**Screenshot grounding data**

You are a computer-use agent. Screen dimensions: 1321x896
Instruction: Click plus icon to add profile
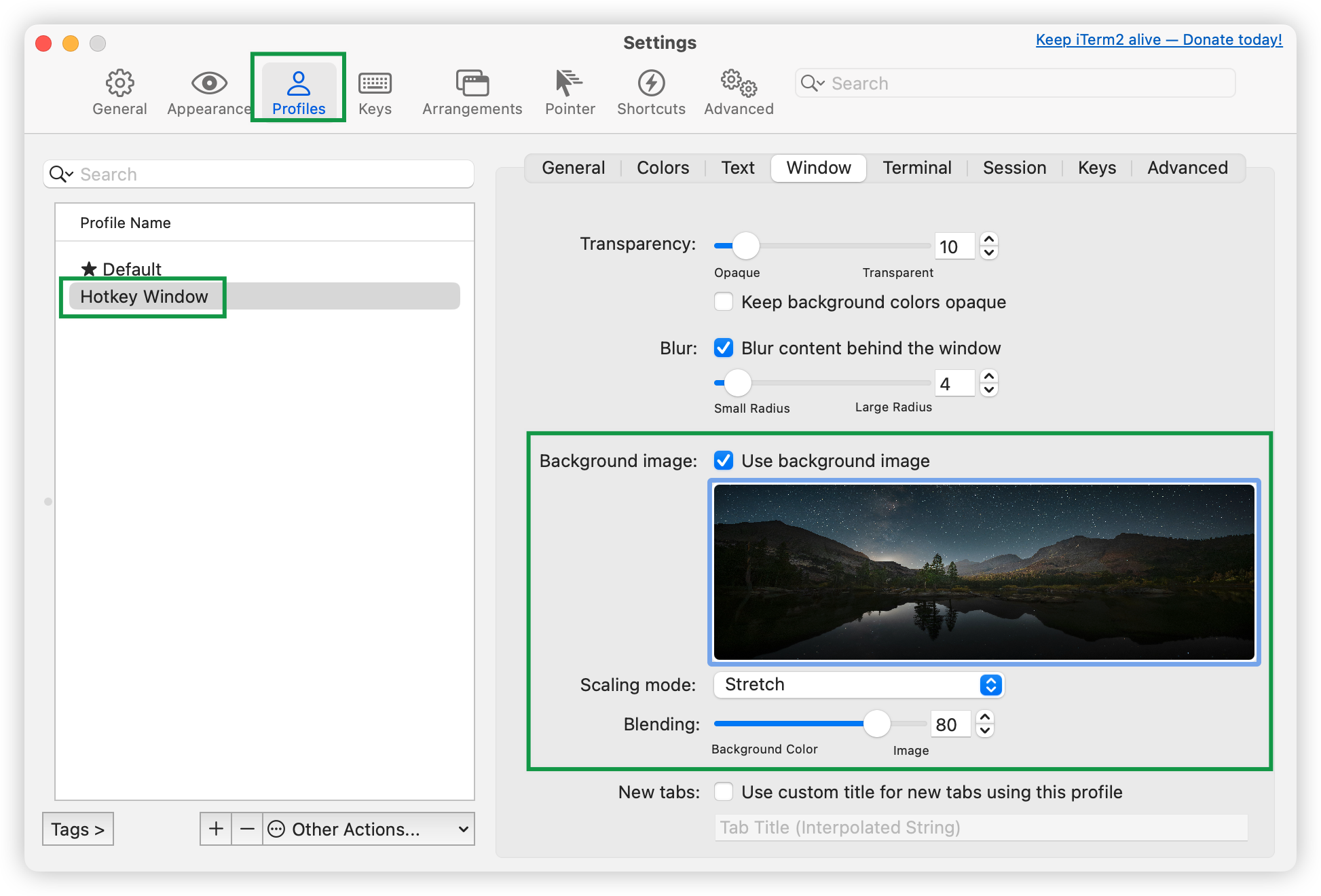click(x=216, y=829)
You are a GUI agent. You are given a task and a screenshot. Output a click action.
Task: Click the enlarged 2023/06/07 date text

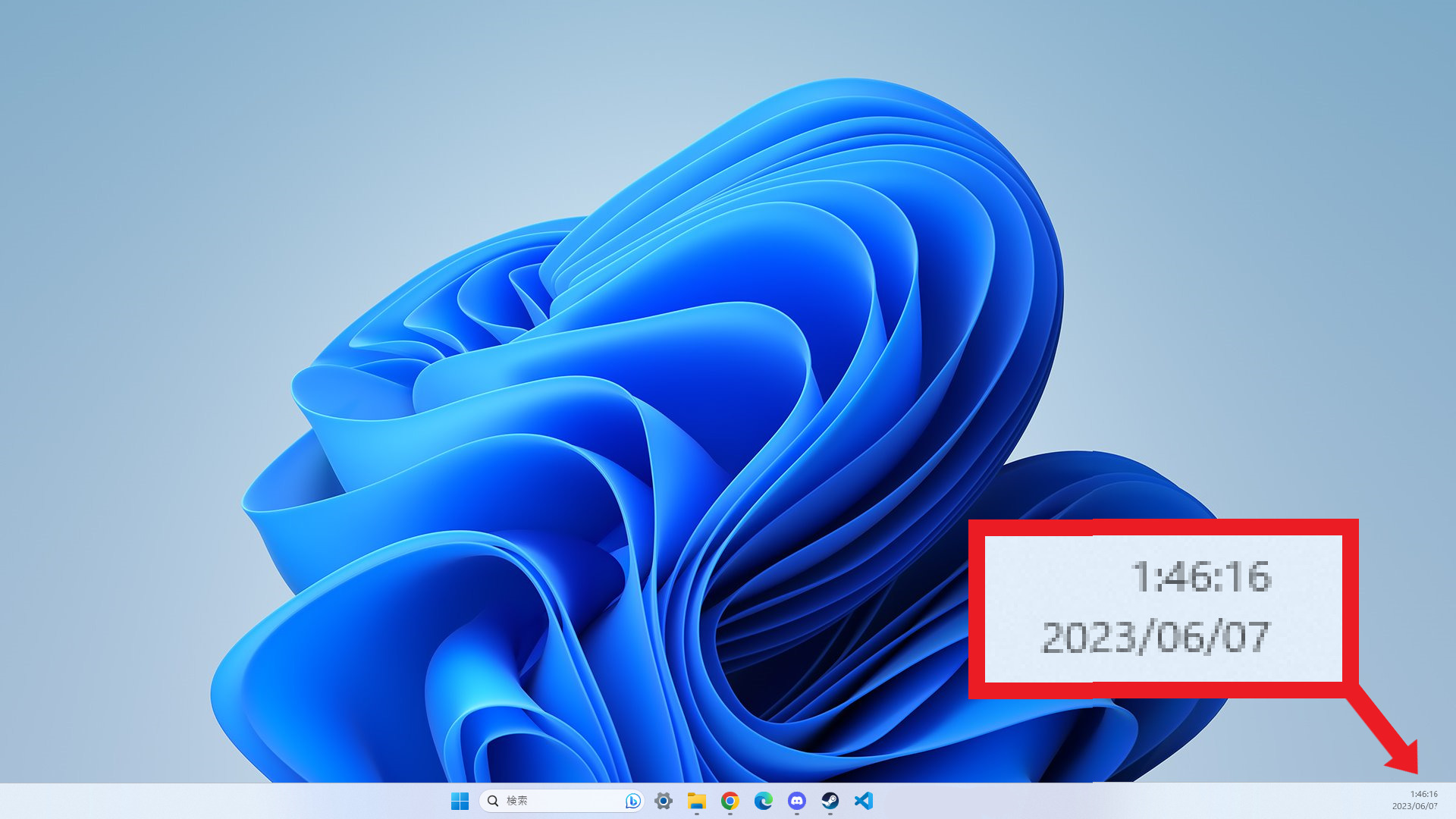point(1156,637)
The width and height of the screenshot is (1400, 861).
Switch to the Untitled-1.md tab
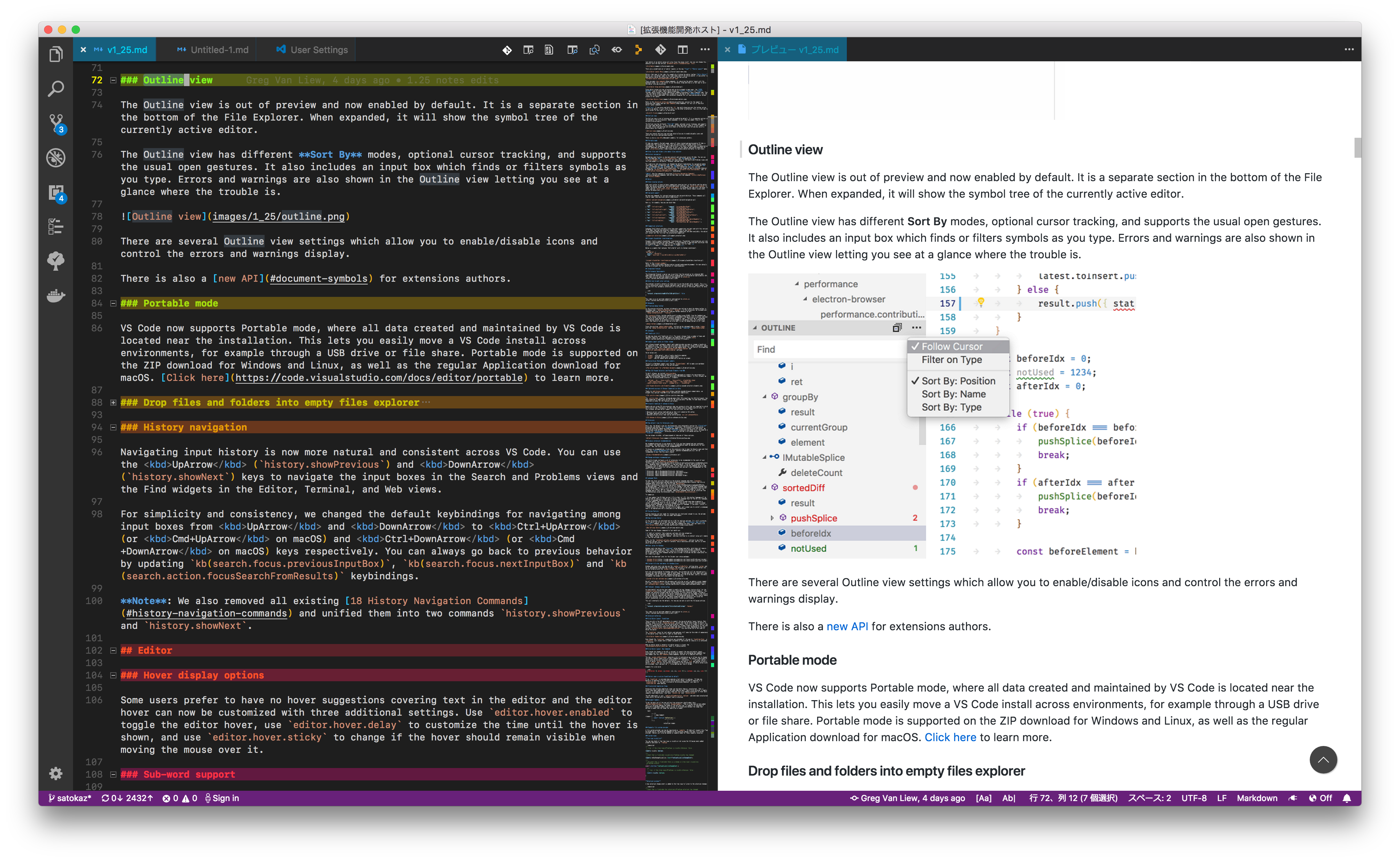point(219,50)
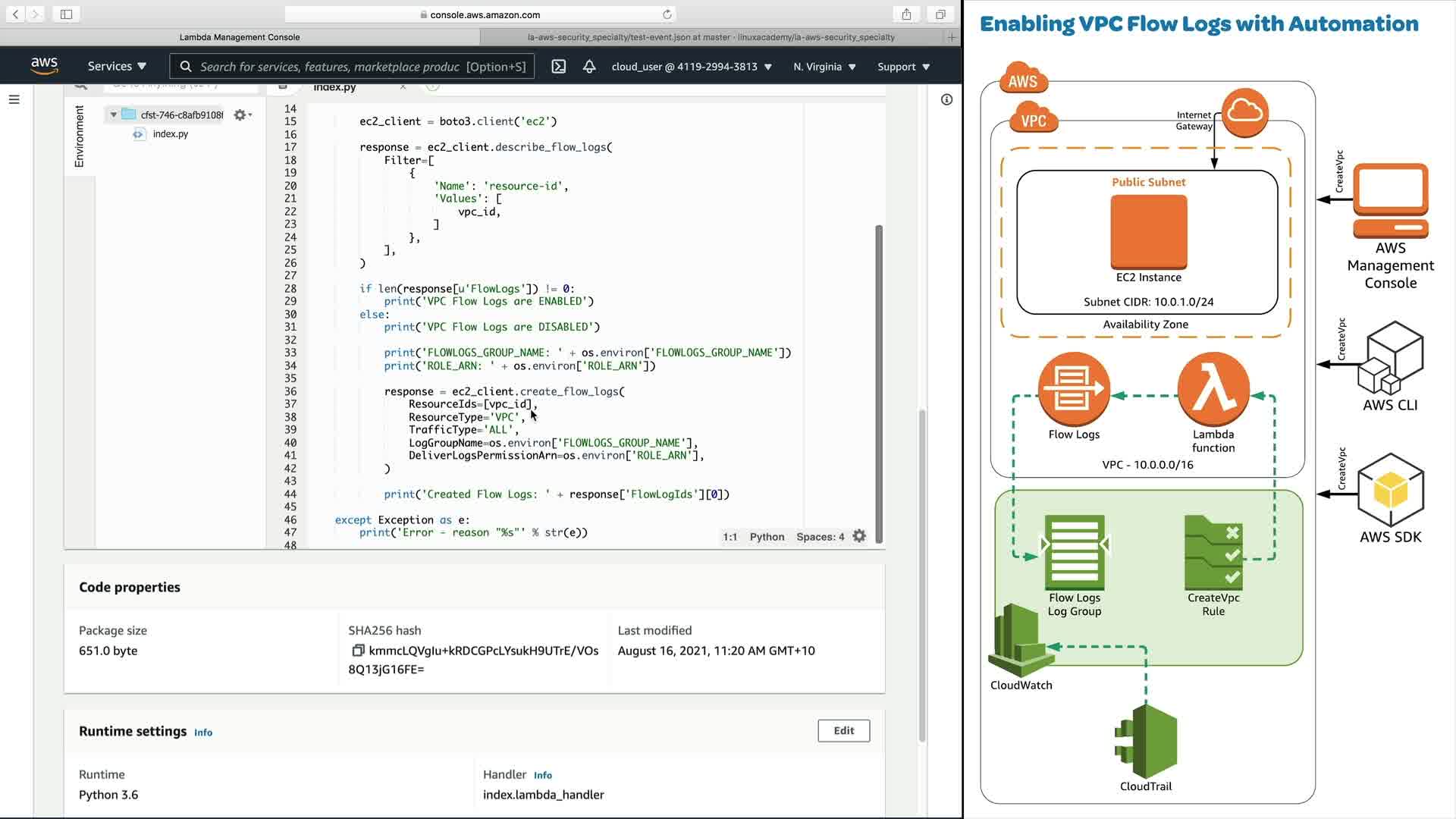Switch to Lambda Management Console tab
This screenshot has height=819, width=1456.
pyautogui.click(x=240, y=36)
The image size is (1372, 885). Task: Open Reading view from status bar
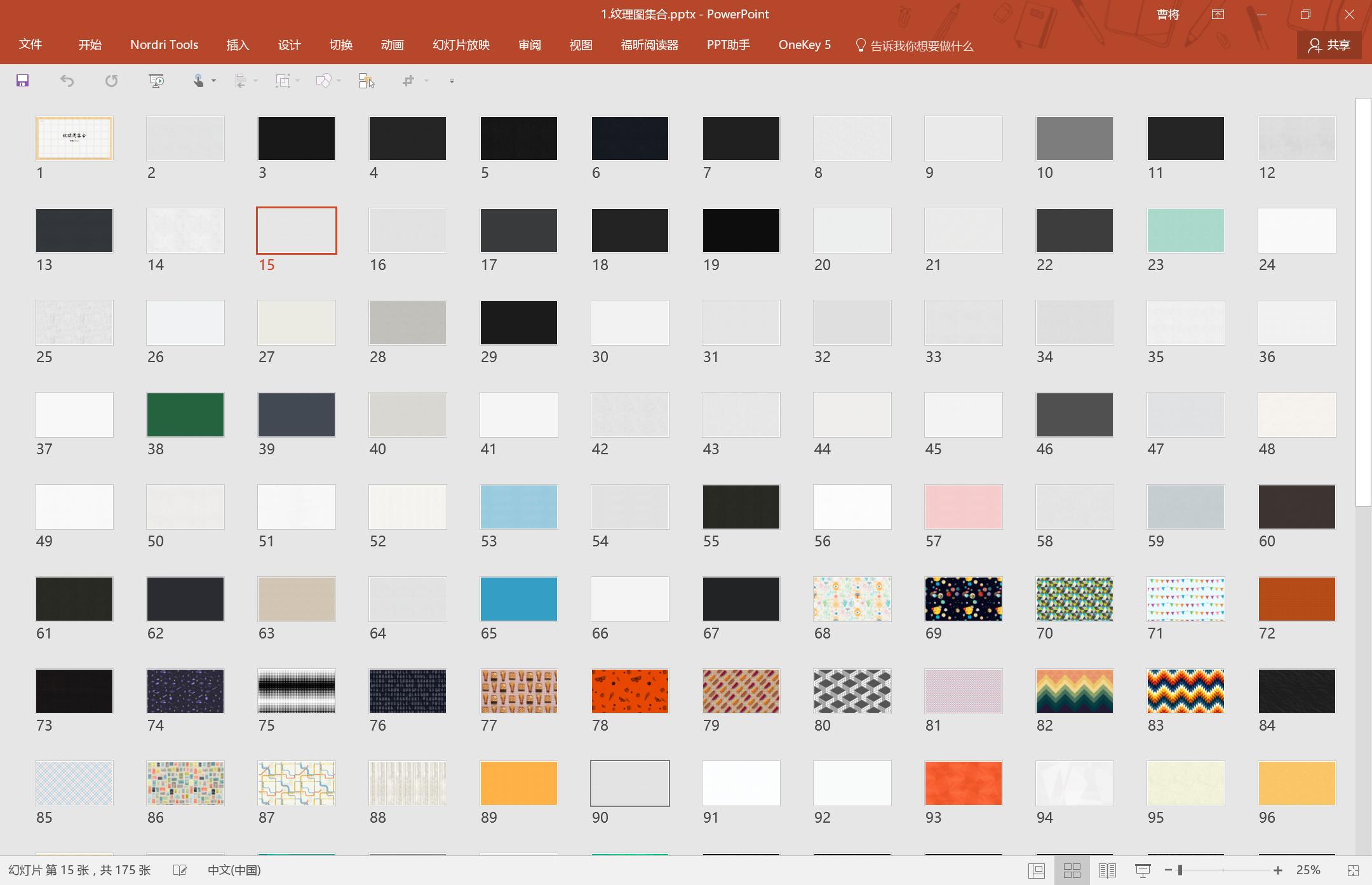(1107, 870)
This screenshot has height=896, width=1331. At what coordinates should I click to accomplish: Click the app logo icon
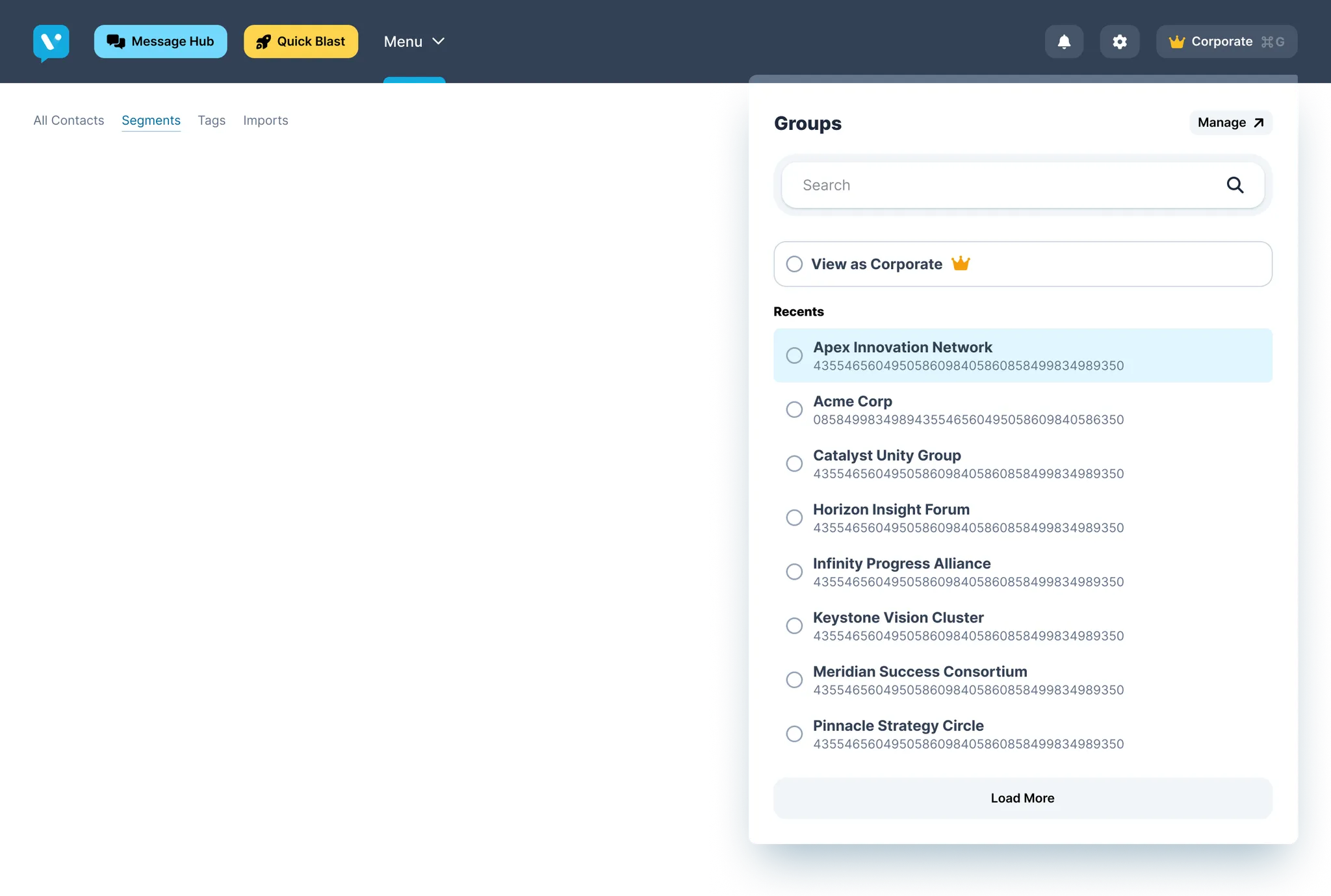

**Work order**
Go through the entries above and copy each line holding the string "agent".

**Finished task**
You are a computer-use agent. Screen dimensions: 1321x896
You are a GUI agent. You are given a task and a screenshot. Output a click action.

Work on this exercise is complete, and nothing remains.